Venice is the central island in a bunch of islands: Mestre, Lido, Murano, Burano, Ask me to pronounce these in an Italian accent when I see you - it sounds really cute :). There were a couple of towers, one in St. Mark's square and one on another island. We would have climbed these to get a good view of Venice but it was a very foggy day so we skipped. We roamed around in the shops buying some more leather stuff, and admiring the masks, lace, and glass items. Then we walked over to Ponte Rialto. It looked different in the daylight but just as charming. We then walked over to the Jewish Ghetto which looked very different from the rest of the city. The buildings were old and looked like they had very short ceilings judging from the distance between windows. We wanted to go and see a Synagogue but they were all closed on account of Sabbath. We grabbed some lunch and did some more shopping. Bought wallets for family and a simple mask as a token of our trip for ourselves.
Then we just roamed around the streets of Venice. There was really not much to see in Venice but I really enjoyed just walking around. It was a totally different concept from anything I had seen before. We ate dinner near Ponte Rialto and then took a long boat ride. This ride took us all around the main island of Venice and was much faster than the ride in the S-canal. Our train was at midnight so we hung out for a while, collected our bags and then waited at the station.
October 24, Sunday
Journey back! We had sleeper beds in the train so we slept all the way back to Rome. The train ticket collector was another one of those cartoon gem people we met in Italy. We reached early morning at the Rome train station. We drank our last coffee in the city of Rome and took another train to the airport. The lines at the airport were infinite and in spite of reaching there really early, we barely made it to our gate at the time of boarding. Not to forget that we did find the time to drink one LAST cup of Italian coffee at the airport. Back to the US! Had a fantastic trip to Italy, and even though we did not put money in the Trevi Fountain on our last visit, I hope we do get a chance to go back some day!!
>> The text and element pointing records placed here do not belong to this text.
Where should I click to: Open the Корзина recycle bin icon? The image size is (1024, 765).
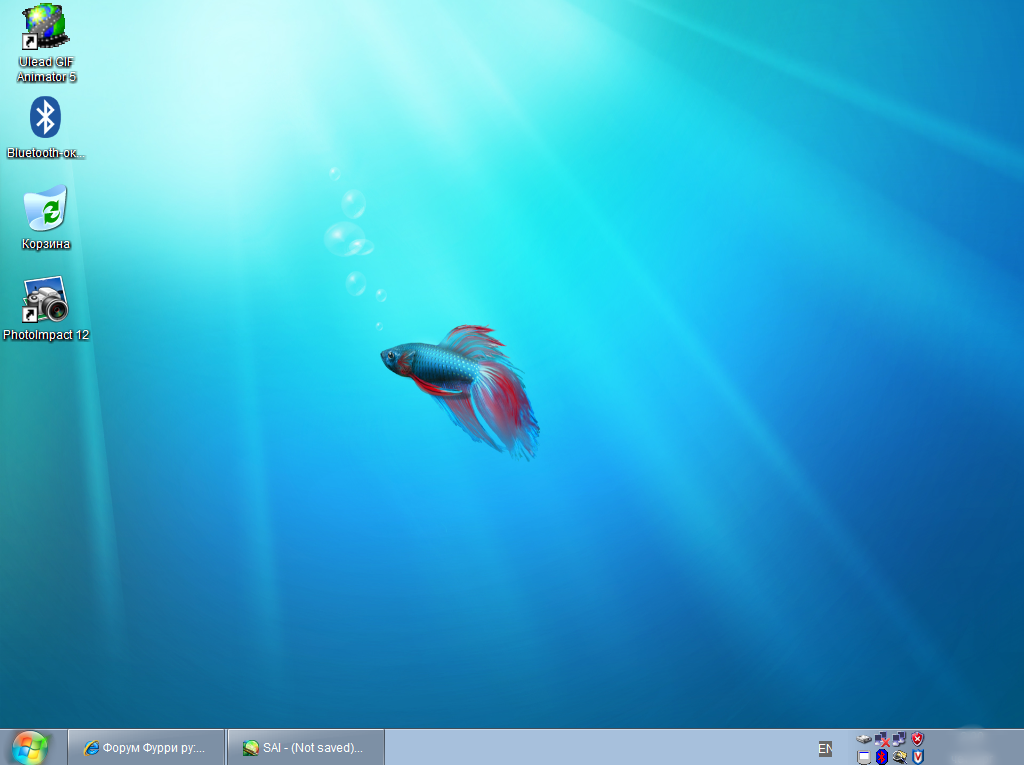(x=46, y=209)
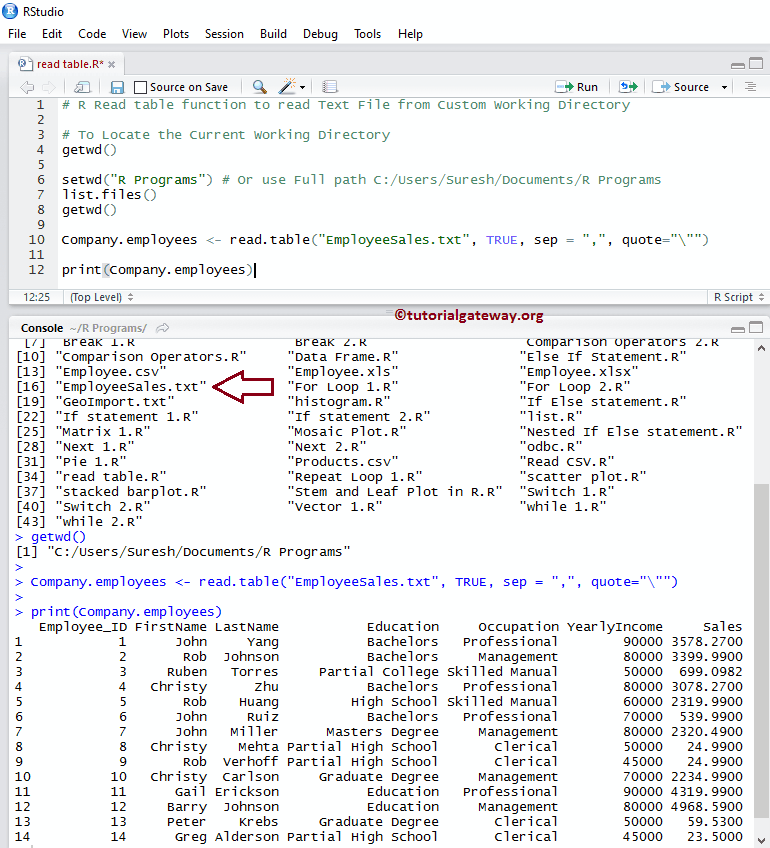Image resolution: width=770 pixels, height=848 pixels.
Task: Click the Compile Report notebook icon
Action: click(330, 87)
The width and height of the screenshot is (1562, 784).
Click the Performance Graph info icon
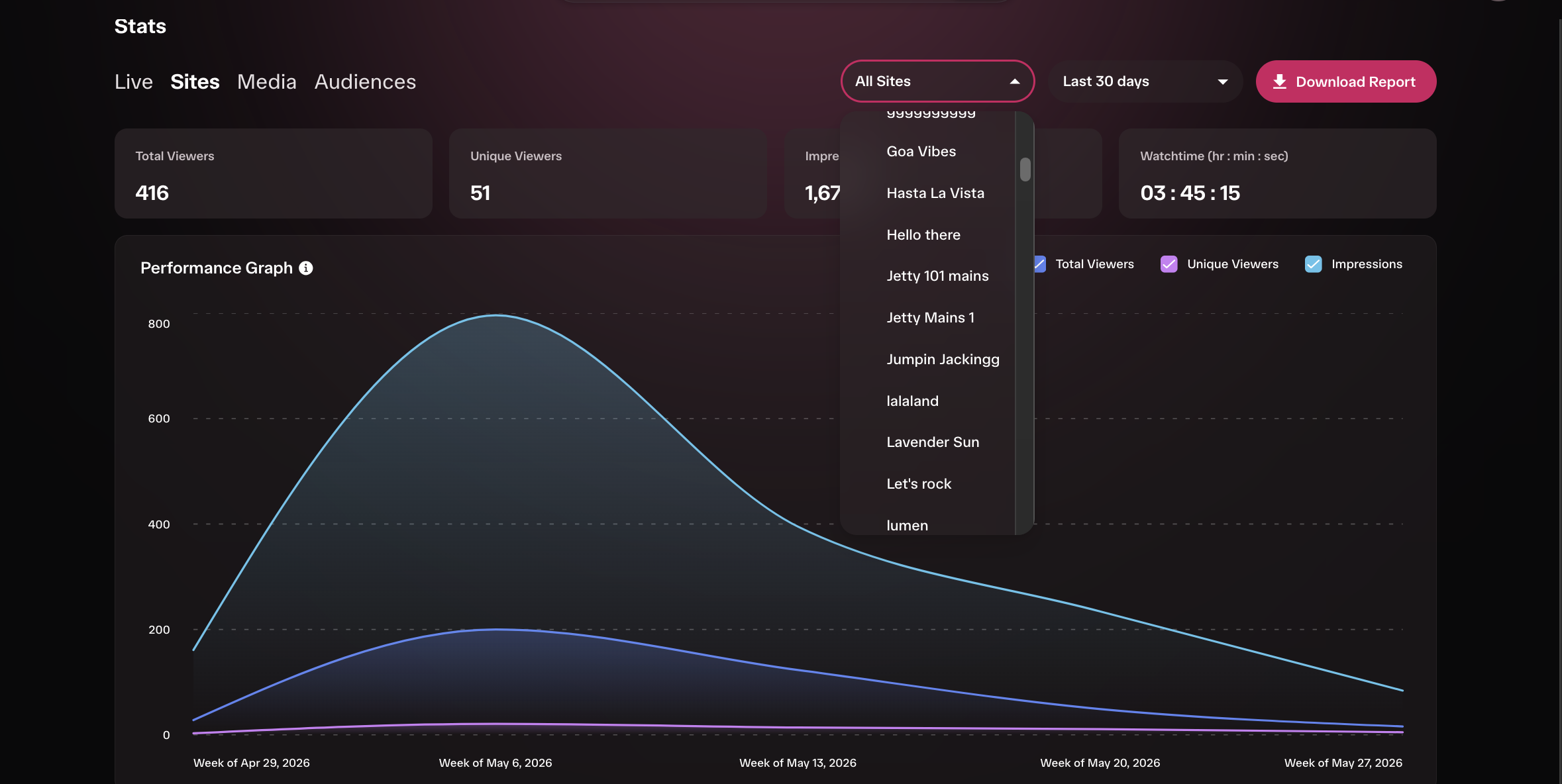coord(305,268)

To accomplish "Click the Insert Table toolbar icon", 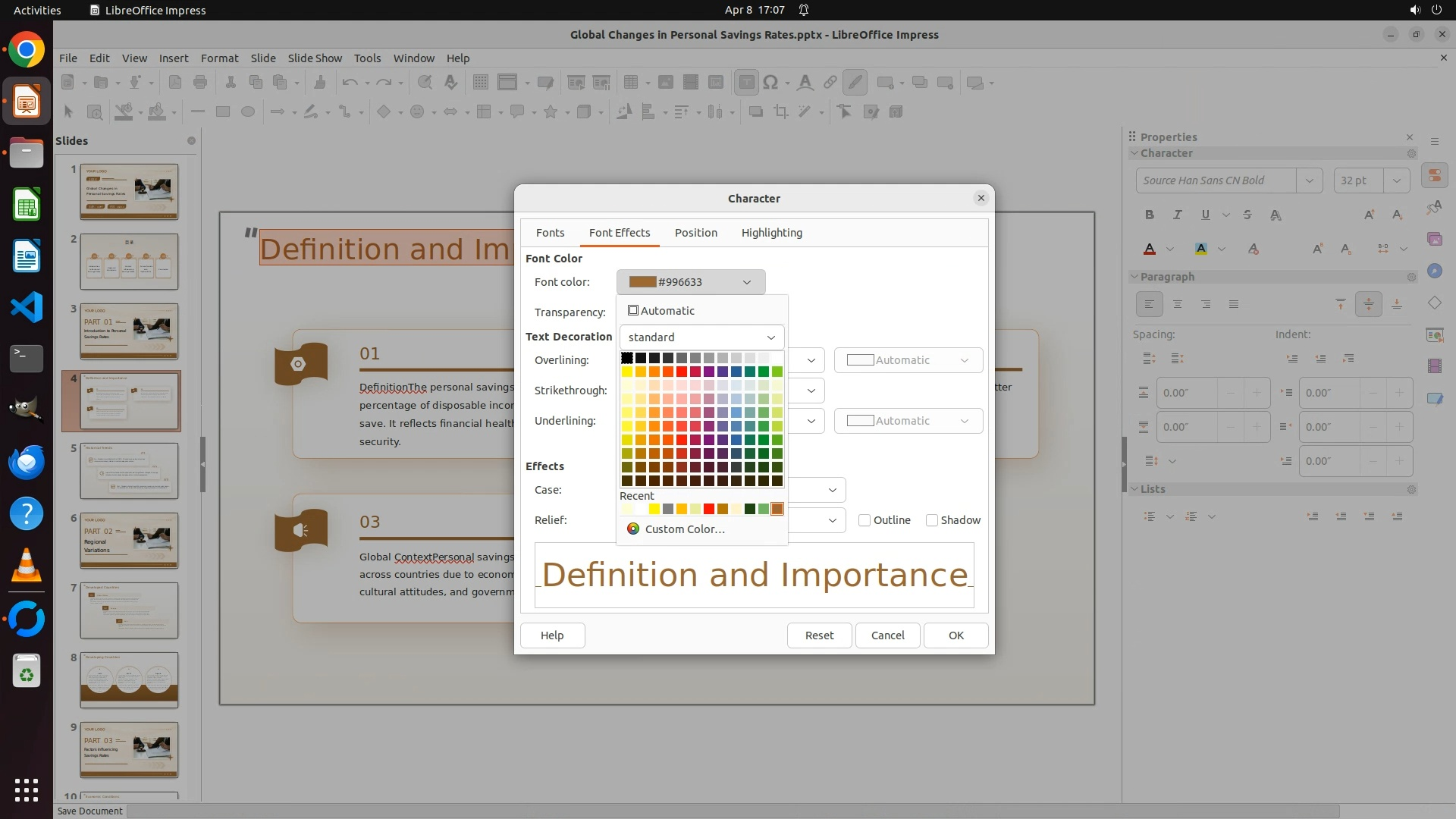I will click(x=630, y=83).
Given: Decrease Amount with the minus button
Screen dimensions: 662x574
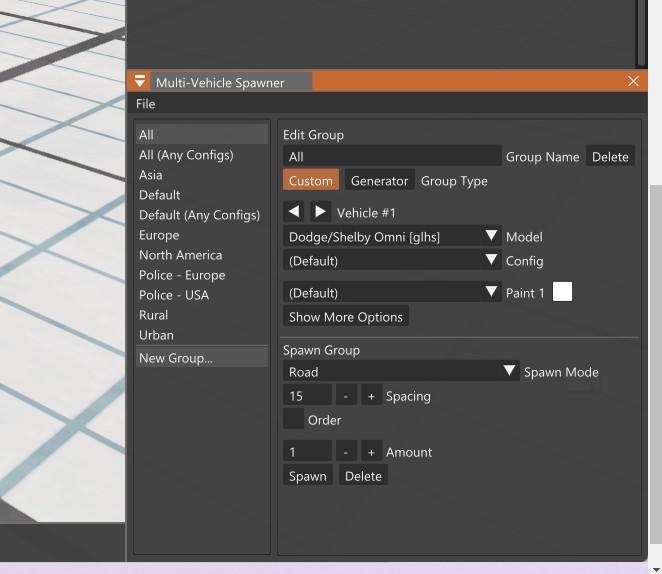Looking at the screenshot, I should coord(345,452).
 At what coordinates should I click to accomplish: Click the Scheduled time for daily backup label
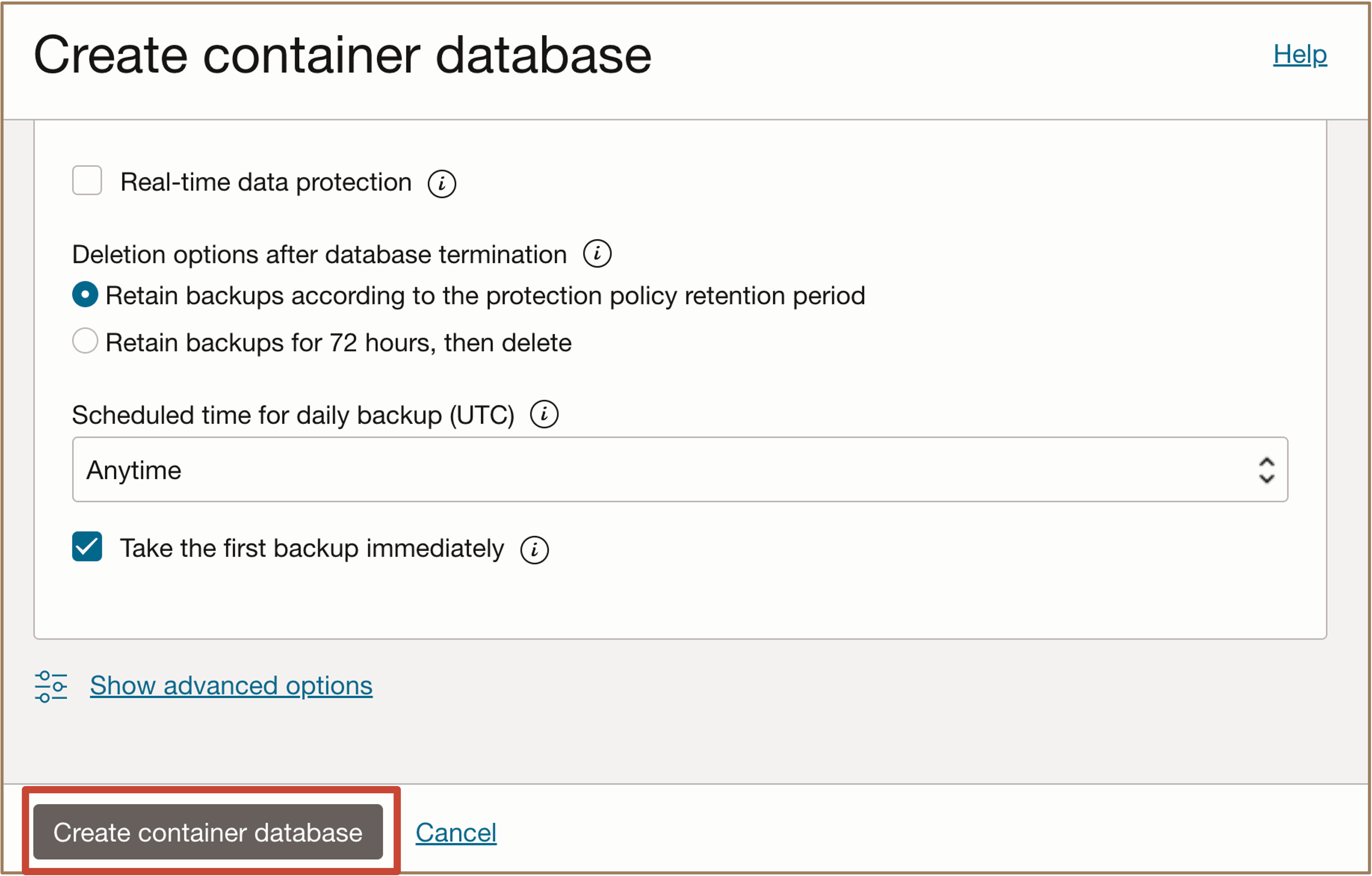click(293, 415)
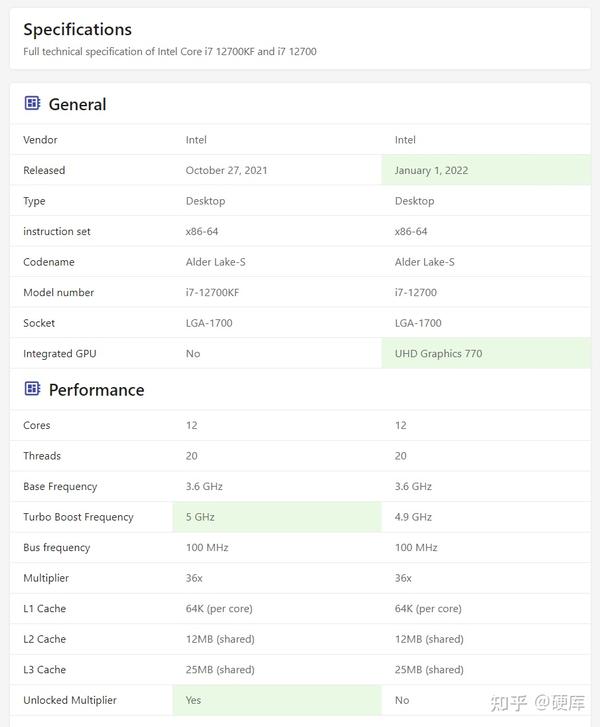Click the 4.9 GHz turbo frequency value

click(x=413, y=517)
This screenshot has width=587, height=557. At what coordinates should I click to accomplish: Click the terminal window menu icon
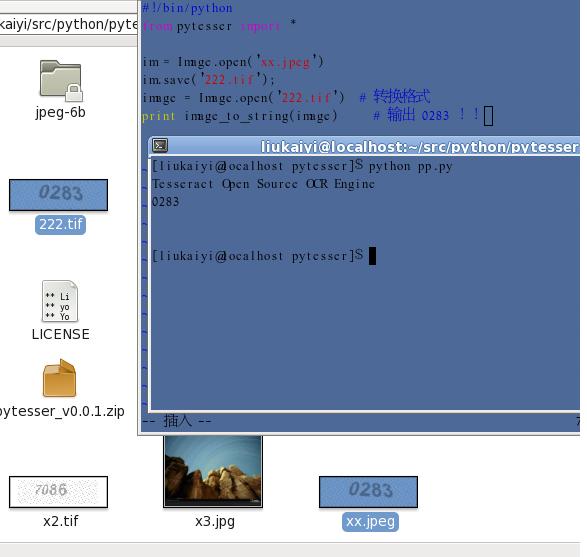[x=160, y=145]
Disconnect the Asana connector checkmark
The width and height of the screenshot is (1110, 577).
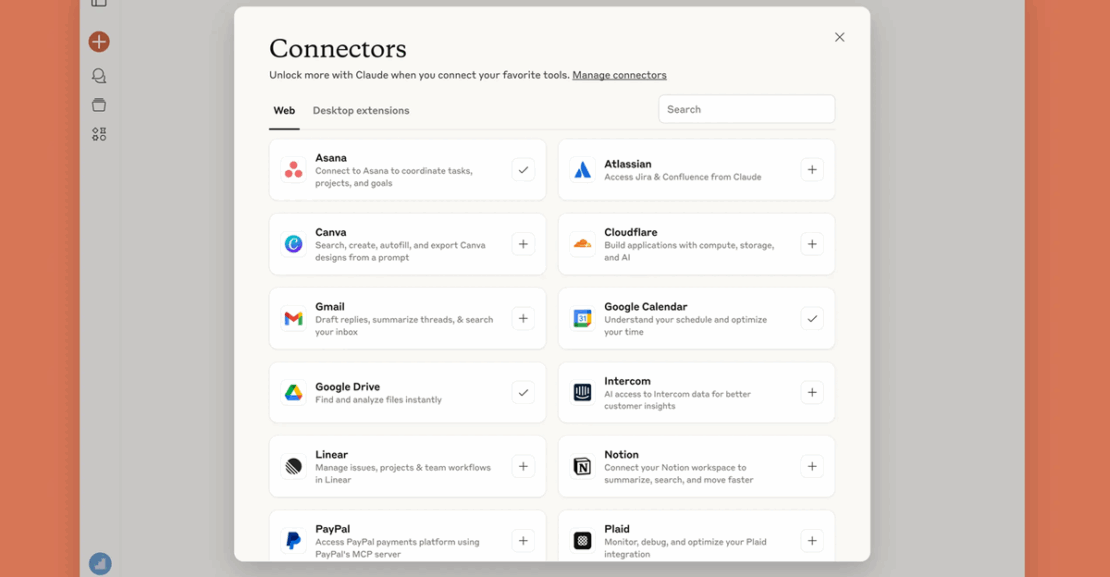coord(523,169)
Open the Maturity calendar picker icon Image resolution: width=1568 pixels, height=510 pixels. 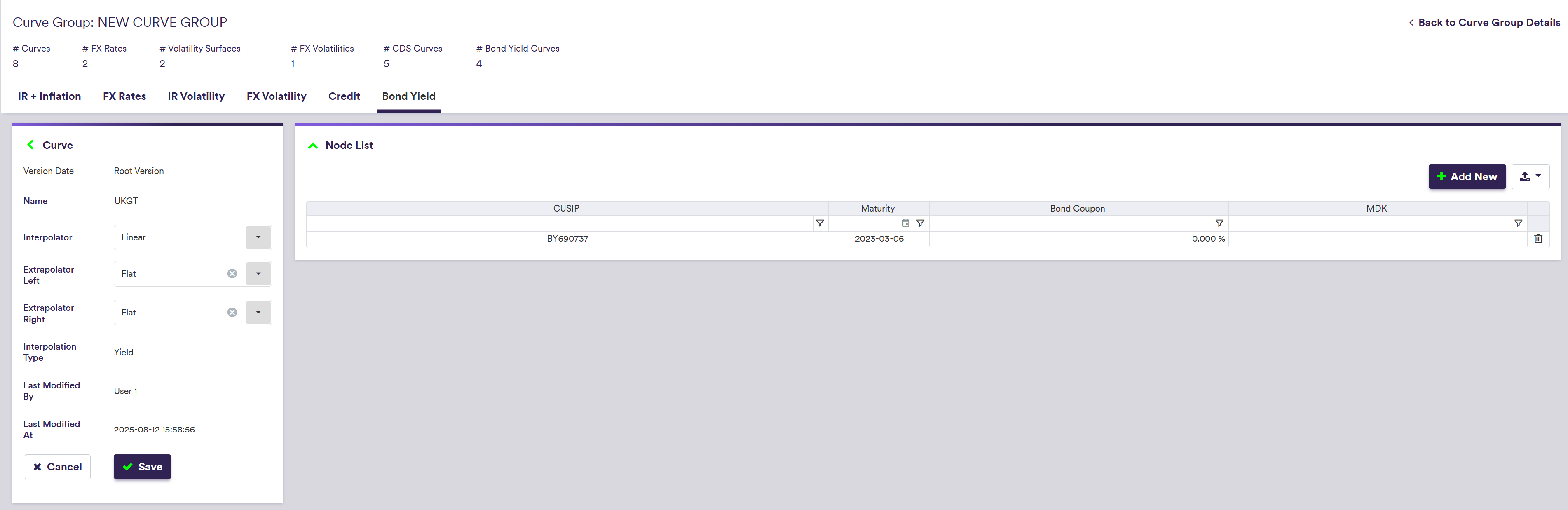click(906, 223)
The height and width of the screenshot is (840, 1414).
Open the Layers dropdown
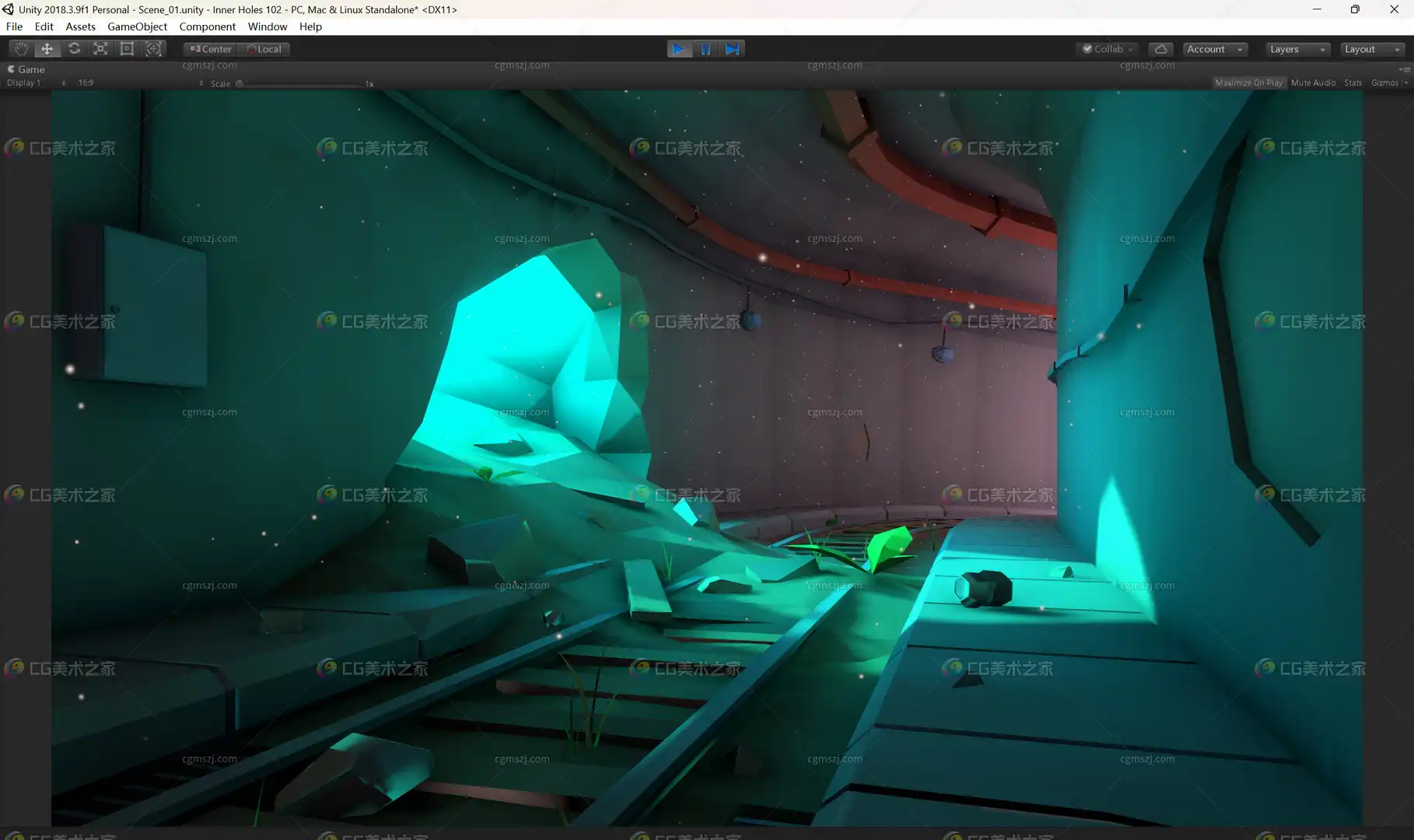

Hotels that we stayed in (scale of 1 to 5 stars):
Hotel Gambrinus Roma
Via Piave 35,
Pretty pricey but quite a comfortable room. The room and bathroom were small in size but that is more the norm in Europe than the exception. Very nice service and friendly staff! Excellent location - lovely pizza place right opposite the hotel.
Tourist House Libery
Via Ventisette Aprile 9
Great location - walking distance from downtown, a little further from the train station. Clean room, small bathroom. Nothing great but functional and reasonable. They had free internet connectivity.
Santa Croce 555
The office was right next to the train station but the hotel was a 15-minute walk from there which was quite a bit with all our luggage. The room was functional and clean. Reasonable price for Venice. Superb location.